How to make an offer on your dream home

You’ve located the house of your dreams, or should we be more realistic here and say you’ve located a property that ticks some of the boxes and has the ‘feel’ you were hoping for you? It’s true what they say; your gut instinct will tell you if it’s the right one for you. However, our emotions can run riot and cloud our judgements so it is essential to lead with your head and not with your heart.

So you’ve made a decision to put an offer in, but where do you start. How much you want the property will very much dictate that first offer, you may well jump in with both feet and give the vendor exactly what they’re asking for, alternatively, you may opt to play it cool and try your luck with a cheeky offer. In the initial stages you may be tempted to offer the ridiculous but do this with caution as you could end up losing credibility with the agent and ultimately lose the sale.
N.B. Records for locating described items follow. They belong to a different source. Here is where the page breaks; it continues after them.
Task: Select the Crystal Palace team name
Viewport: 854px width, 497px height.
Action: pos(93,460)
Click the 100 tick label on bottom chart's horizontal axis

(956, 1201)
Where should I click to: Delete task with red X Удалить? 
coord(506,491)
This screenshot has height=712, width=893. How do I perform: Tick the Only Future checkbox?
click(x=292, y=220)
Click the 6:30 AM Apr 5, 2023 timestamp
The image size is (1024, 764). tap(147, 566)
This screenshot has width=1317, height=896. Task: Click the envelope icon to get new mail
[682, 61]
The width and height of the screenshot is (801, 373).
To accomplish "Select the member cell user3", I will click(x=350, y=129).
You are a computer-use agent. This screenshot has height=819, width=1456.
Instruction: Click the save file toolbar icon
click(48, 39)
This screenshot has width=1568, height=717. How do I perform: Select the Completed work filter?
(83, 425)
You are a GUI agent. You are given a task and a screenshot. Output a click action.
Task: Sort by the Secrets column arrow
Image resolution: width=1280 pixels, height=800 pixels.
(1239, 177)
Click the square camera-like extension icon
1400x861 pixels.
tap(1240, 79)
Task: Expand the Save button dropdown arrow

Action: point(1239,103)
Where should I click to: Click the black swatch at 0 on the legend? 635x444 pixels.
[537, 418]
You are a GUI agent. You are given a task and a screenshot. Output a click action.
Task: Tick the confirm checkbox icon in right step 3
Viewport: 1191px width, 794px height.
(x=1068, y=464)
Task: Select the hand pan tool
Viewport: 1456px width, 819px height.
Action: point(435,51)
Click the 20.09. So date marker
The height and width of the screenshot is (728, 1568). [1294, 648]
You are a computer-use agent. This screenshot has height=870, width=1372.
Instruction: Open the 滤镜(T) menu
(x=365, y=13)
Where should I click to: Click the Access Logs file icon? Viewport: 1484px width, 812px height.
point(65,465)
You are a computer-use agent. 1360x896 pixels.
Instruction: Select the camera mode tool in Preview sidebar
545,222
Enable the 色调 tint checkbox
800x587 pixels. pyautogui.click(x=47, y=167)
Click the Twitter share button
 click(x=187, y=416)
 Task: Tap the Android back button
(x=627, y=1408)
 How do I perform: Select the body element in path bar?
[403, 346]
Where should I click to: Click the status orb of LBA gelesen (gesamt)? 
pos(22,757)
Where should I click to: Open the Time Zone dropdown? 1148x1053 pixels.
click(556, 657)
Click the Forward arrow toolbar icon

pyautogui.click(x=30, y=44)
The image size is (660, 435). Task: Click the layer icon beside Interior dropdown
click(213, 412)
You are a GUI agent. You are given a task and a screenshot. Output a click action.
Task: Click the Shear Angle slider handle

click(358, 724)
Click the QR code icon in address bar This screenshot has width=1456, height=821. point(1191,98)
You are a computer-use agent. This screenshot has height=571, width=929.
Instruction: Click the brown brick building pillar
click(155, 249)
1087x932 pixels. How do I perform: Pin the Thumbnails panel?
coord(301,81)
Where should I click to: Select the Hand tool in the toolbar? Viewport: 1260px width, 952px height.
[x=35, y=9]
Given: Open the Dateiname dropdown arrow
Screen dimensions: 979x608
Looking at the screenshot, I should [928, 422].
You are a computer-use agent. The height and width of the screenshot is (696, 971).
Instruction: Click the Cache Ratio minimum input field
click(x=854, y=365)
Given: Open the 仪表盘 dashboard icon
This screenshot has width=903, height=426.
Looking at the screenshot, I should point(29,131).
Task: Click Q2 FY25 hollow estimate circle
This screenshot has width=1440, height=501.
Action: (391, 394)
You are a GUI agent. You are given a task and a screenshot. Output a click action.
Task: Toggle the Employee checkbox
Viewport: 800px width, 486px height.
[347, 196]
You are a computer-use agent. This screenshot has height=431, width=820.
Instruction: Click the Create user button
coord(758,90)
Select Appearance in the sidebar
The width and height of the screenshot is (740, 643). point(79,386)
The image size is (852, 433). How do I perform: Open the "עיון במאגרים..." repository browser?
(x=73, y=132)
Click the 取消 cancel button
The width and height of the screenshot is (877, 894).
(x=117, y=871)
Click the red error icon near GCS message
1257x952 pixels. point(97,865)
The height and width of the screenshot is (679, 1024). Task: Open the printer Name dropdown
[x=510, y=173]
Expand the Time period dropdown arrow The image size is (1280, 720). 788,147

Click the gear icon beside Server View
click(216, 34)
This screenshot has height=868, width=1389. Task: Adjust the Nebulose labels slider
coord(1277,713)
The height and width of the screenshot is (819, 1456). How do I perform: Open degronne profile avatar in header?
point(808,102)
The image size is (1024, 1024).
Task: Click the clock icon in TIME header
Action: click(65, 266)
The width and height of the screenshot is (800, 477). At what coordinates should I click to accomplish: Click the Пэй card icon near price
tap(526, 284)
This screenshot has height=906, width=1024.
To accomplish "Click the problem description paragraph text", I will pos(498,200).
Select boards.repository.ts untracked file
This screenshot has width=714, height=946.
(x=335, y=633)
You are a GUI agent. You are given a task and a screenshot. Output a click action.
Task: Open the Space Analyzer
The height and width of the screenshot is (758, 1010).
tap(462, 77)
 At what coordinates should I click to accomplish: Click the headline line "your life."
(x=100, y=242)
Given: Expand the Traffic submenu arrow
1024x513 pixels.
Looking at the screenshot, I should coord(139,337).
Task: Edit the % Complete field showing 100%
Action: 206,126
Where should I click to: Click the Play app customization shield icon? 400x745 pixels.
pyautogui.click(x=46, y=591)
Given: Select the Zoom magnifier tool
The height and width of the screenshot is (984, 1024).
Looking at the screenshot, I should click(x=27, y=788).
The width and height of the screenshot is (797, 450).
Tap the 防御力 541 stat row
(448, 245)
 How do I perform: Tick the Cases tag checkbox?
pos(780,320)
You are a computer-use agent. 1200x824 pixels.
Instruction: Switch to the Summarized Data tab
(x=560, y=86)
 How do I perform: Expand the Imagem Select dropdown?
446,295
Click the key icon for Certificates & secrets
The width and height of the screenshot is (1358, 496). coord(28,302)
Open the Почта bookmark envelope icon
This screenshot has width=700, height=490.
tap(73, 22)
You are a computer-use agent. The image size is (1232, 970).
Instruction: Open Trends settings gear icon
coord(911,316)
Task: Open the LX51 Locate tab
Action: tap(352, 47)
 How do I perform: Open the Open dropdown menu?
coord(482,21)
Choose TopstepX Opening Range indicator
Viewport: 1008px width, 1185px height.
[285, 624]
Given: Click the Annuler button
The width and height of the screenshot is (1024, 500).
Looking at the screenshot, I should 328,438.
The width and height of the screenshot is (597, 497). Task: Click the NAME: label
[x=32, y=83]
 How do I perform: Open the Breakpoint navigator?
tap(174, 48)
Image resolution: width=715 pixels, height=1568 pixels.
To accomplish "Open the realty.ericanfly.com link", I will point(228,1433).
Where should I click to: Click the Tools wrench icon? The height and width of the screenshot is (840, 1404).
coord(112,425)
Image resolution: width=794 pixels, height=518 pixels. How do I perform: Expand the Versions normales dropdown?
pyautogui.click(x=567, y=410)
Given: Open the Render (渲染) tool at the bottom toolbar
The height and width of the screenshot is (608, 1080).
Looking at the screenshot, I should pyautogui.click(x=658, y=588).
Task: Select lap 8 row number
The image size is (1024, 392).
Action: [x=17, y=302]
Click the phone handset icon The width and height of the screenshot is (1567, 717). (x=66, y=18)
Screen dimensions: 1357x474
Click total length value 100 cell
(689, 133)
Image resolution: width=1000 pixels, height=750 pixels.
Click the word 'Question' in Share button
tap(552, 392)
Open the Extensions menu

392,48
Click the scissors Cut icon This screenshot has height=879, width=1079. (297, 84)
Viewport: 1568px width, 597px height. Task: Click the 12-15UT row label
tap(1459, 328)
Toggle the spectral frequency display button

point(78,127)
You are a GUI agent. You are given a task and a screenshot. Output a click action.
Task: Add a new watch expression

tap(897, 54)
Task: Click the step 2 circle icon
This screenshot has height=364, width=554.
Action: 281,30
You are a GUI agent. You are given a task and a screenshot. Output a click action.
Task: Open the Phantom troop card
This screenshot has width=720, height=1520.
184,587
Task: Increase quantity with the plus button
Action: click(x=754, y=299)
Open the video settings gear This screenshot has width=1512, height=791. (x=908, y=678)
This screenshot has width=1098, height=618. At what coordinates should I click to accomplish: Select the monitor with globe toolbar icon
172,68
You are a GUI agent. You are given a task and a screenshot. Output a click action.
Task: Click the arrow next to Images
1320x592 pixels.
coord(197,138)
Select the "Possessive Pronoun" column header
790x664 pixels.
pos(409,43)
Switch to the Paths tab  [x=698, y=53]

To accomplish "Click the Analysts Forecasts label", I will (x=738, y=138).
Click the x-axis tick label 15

Before you commit to anything think long and hard, this is one of the biggest decisions you are ever likely to make and the road to purchasing a property can be long, hard and costly!

house keysI’ve pulled together some of my thoughts to aid your ‘hopefully’ successful negotiations:-

First and foremost, do your research, look at similar houses on the market and compare prices, are you getting more or less for your money? If the property needs work, reflect this in your offer and let the Agent know why you’ve done this.

Speak to the Agent and get them on side, sell your status whatever that might be. First time buyers with a mortgage offer on the table are an absolute catch and an Estate Agents dream. For those of you that don’t fall into this category your situation might be no less favourable so don’t underestimate what you have to offer. Any communication with the agent should be well thought out, remember they’re running a business not a charity!

Speak to the vendor. When selling a home, we make judgements on the type of person we want to sell our prized possession to; they may be looking for a family to enjoy a treasured garden or a quite couple because they have lovely neighbours. Vendors quite often need reassurance that you’ll fit in, the last thing they’ll want is to sell their home to an absolute nightmare which leads to a war of words in the street.

Check out the vendors’ situation, are they looking for a speedy no hassle sale or in for the long haul, this could have big implications on the negotiation process and change your thoughts on the sale completely. Ask how long the property has has been on the market and what sort of interest they’ve had; check whether there is more than one offer on the table as this could move things in your favour.

Finally, when property comes on to the market, Estate Agents generally cost in a 5% reduction so vendors expect to be knocked down.

There are unfortunately no hard and fast rules to house buying and what works for one person will not work for the next. I believe that the key to any good house purchase is only ever pay what you believe the property is worth!

Written by Karen Donaldson, ‘our’ new resident domestic property consultant.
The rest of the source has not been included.